__PASSAGE__

Content starts

Industry Insight: On a Mission

Dec. 2, 2015

About the author: Guillermo Guzman is founder of Wishing Well International Foundation. Guzman can be reached at [email protected] or 954.570.3464.

Next May, a convoy of 4x4 vehicles full of volunteers will embark on a two-week expedition, installing water filtration systems in Swaziland and South African communities that lack clean, safe drinking water. Sponsored by Wishing Well International Foundation (WWIF), the 10-1-10 Expedition will help up to 2,000 people with these systems. WQP Associate Editor Amy McIntosh spoke to Guillermo Guzman, WWIF’s founder, to learn more about the expedition. 

Amy McIntosh: What is the 10-1-10 concept?

Guillermo Guzman: The 10-1-10 message is that $10 provides clean, safe drinking water for one person for 10 years. This raises several questions in the minds of a donor: How is that possible? How do you provide 10 years of clean water for 10 bucks? 

The short answer to these questions is that it costs us $100 to deploy one filter. Our field data suggest that one of these filters provides water for 10 people over 10 years.

We want people to hear this message and know that their contributions make a real difference for real people. They may never meet these people, but we have the privilege of meeting with them on a regular basis. One thing that excites us about this expedition is that the people who give will finally be meeting the people who benefit from that giving. When this happens, it changes [donors’] perspective and they develop an immediate passion to do more and get others involved.

McIntosh: What are the goals of the expedition?

Content ends

__RECORD EXTRACTS__
Content starts

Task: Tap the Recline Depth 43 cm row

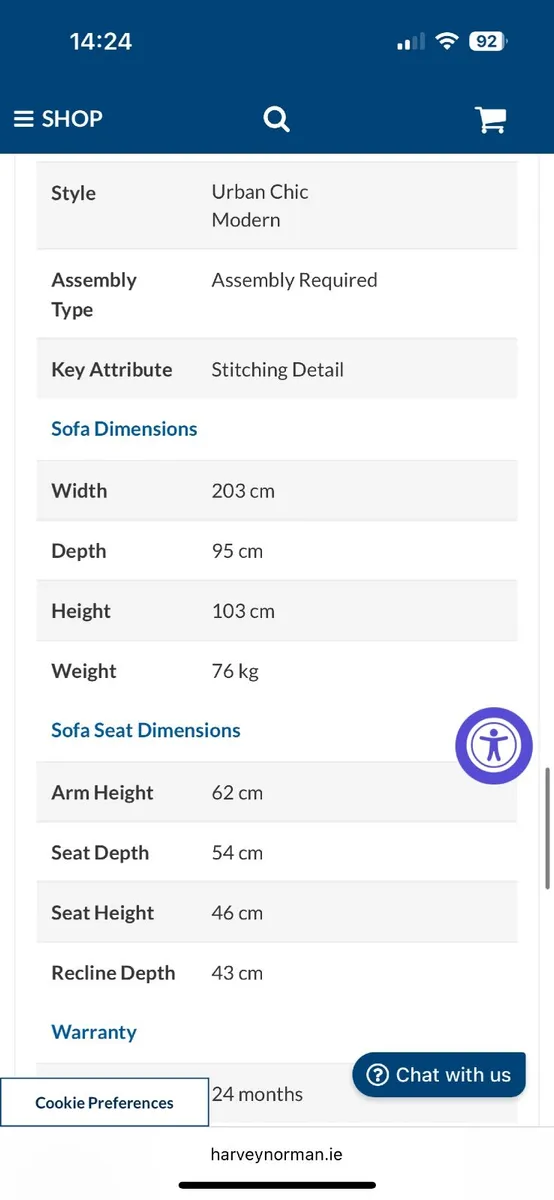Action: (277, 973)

Content ends
Content starts

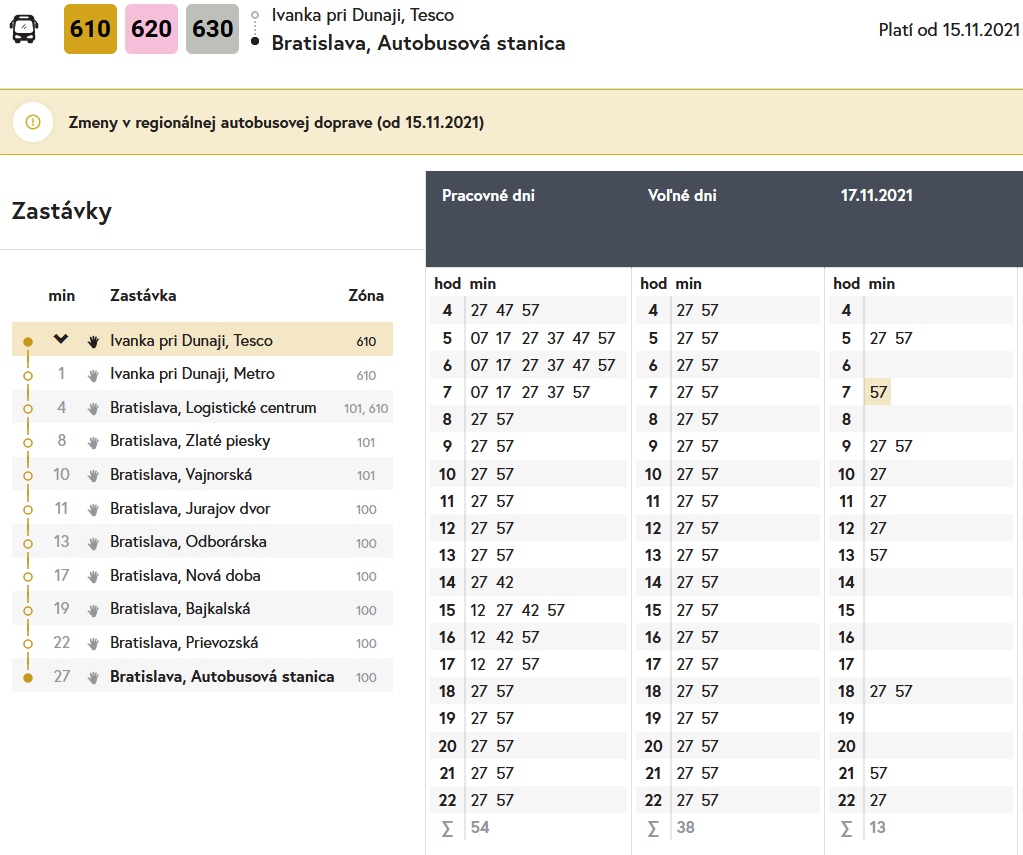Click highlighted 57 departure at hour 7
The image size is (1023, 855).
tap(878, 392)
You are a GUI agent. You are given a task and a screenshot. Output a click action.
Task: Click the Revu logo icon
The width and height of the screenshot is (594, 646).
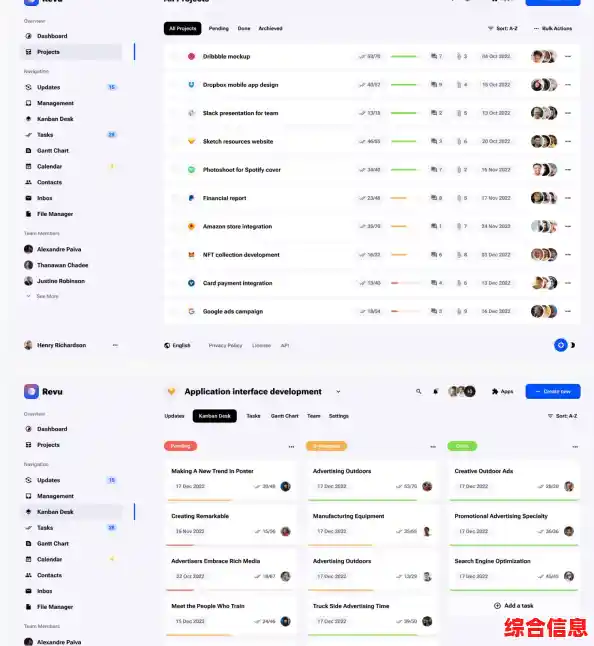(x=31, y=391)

Content ends
Content starts

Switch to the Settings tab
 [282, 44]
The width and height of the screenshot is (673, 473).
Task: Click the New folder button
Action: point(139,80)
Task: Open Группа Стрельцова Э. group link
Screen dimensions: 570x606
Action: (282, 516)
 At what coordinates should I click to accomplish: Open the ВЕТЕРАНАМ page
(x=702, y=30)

Content ends

__TASK DETAILS__
Reproduce the interview word for word from "The short answer" to "get others involved.". The listing above comes from a source separate from the interview.

__RESPONSE BOX__
The short answer to these questions is that it costs us $100 to deploy one filter. Our field data suggest that one of these filters provides water for 10 people over 10 years.

We want people to hear this message and know that their contributions make a real difference for real people. They may never meet these people, but we have the privilege of meeting with them on a regular basis. One thing that excites us about this expedition is that the people who give will finally be meeting the people who benefit from that giving. When this happens, it changes [donors’] perspective and they develop an immediate passion to do more and get others involved.